Spectral lines provide a great deal of information about the emitting region. Missions prior to BATSE---Konus (Mazets et al. 1982), HEAO-1 (Hueter et al. 1987) and Ginga (Murakami et al. 1988; Graziani et al. 1992)---detected absorption lines between 10 and 100 keV which were attributed to cyclotron resonant scattering (which scatters photons out of the line of sight) in 1012 gauss fields (Alexander and Meszaros 1989; Wang et al. 1989). Since neutron stars are the only known anchors for fields of this strength, these observations supported the hypothesis that bursts originate on local neutron stars. However, BATSE has thus far not detected any lines (Palmer et al. 1994; Band et al. 1996) and consequently there has been little interest in explaining spectral lines in a cosmological burst model. A large and stable (temporally and spatially over the absorption region) magnetic field is necessary to produce the narrow lines observed by Ginga, and creating such a field configuration in a relativistic fireball will be a major theoretical challenge.
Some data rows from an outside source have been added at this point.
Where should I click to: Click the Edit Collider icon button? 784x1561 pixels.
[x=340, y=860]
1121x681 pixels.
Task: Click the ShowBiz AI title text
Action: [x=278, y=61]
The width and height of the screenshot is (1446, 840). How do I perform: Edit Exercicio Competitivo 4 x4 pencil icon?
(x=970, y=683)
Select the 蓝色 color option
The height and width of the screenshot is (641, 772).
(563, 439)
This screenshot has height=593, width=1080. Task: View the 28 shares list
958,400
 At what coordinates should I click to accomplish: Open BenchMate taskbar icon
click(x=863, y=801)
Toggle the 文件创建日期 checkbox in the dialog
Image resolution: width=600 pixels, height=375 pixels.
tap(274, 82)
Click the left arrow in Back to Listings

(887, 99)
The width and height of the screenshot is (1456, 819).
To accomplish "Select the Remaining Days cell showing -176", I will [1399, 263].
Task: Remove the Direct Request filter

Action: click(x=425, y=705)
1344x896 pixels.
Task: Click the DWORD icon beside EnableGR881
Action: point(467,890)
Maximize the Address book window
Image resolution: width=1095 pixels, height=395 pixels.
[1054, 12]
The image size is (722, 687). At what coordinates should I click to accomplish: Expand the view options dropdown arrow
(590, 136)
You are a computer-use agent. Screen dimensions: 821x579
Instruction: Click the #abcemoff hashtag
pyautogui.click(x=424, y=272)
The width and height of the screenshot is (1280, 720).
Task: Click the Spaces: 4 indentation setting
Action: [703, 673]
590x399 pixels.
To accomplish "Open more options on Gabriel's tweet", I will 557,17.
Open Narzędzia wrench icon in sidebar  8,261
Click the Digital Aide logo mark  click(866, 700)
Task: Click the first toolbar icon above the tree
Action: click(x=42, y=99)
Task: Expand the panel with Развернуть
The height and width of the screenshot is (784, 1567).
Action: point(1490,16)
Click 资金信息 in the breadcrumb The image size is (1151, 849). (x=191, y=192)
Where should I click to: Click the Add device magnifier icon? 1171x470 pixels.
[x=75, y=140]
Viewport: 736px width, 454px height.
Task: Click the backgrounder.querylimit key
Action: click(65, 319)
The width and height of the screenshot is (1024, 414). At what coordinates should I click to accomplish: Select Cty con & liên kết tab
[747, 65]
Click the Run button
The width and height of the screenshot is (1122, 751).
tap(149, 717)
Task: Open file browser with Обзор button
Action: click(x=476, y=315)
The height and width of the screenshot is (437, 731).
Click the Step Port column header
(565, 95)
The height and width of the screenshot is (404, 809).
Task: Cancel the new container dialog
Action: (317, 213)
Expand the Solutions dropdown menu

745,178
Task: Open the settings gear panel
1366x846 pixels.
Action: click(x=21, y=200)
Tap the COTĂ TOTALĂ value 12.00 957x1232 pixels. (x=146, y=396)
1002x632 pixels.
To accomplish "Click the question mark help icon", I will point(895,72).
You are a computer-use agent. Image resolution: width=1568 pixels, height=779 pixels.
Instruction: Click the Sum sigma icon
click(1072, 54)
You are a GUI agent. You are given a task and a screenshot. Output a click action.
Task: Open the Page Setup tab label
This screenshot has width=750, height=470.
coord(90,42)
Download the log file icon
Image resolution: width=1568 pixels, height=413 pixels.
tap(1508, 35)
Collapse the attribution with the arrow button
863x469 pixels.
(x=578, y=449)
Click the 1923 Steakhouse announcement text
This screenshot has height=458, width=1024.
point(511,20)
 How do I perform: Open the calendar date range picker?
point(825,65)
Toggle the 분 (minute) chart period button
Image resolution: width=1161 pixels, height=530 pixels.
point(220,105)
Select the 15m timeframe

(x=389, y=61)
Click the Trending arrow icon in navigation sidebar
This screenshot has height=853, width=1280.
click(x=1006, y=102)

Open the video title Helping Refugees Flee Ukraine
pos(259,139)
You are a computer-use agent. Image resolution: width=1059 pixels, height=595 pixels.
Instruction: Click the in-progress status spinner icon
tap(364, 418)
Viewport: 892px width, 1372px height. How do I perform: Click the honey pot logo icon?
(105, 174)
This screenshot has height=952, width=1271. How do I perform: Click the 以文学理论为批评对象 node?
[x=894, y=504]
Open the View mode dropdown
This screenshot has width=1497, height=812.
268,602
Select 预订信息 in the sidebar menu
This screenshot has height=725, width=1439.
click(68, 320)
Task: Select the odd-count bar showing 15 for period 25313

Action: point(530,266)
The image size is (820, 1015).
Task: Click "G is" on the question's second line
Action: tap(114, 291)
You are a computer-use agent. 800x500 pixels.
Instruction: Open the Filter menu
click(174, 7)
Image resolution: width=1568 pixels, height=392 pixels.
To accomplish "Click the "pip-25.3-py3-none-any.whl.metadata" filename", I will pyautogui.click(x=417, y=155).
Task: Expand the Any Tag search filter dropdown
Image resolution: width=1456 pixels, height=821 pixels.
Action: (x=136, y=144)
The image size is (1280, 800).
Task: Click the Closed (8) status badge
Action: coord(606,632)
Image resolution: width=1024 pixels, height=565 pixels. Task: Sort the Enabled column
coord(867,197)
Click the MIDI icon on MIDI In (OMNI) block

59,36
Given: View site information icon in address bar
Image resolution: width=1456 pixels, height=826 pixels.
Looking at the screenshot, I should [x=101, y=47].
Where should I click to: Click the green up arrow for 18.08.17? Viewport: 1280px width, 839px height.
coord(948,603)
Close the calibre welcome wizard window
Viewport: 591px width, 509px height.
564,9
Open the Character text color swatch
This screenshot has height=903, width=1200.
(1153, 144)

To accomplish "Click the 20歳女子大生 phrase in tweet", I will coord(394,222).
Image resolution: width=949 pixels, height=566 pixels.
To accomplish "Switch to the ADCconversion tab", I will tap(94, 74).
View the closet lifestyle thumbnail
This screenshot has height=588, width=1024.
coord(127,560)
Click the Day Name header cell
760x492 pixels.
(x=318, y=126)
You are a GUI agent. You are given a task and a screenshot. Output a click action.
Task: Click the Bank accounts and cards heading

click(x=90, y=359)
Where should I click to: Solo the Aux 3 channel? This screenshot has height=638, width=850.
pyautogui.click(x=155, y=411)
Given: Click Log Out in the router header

For the past seven years the BATSE spectroscopy team has been searching for lines and evaluating the results of this search. The reports of the absence of a BATSE detection (Palmer et al. 1994; Band et al. 1996) were based on a visual inspection of spectra. A more comprehensive computerized search has been carried out (Briggs et al. 1996b) and promising line candidates have been identified which are now being evaluated; we expect to issue a definitive report in the next year.
The question of whether the BATSE nondetections are consistent with the detections by previous missions led me to develop a statistical methodology to study the consistency between the results of these missions (Band et al. 1994). For this statistical analysis detailed information is required not only about the detections but also about the nondetections; such data are available from BATSE and Ginga. This methodology can also extract other physical information, such as the likely frequency with which lines occur. The methodology requires simulations of a detector's ability to detect lines (Band et al. 1995) and models for the occurrence of lines within a burst (Band et al. 1997). Thus far only preliminary results have been extracted, in part because only a subset of the necessary Ginga data has been processed (Fenimore et al. 1993b). With various approximations, I find that the two missions are consistent at the few percent level. However, it is also clear that lines are not very common (i.e., they may be present in only a few percent of all bursts).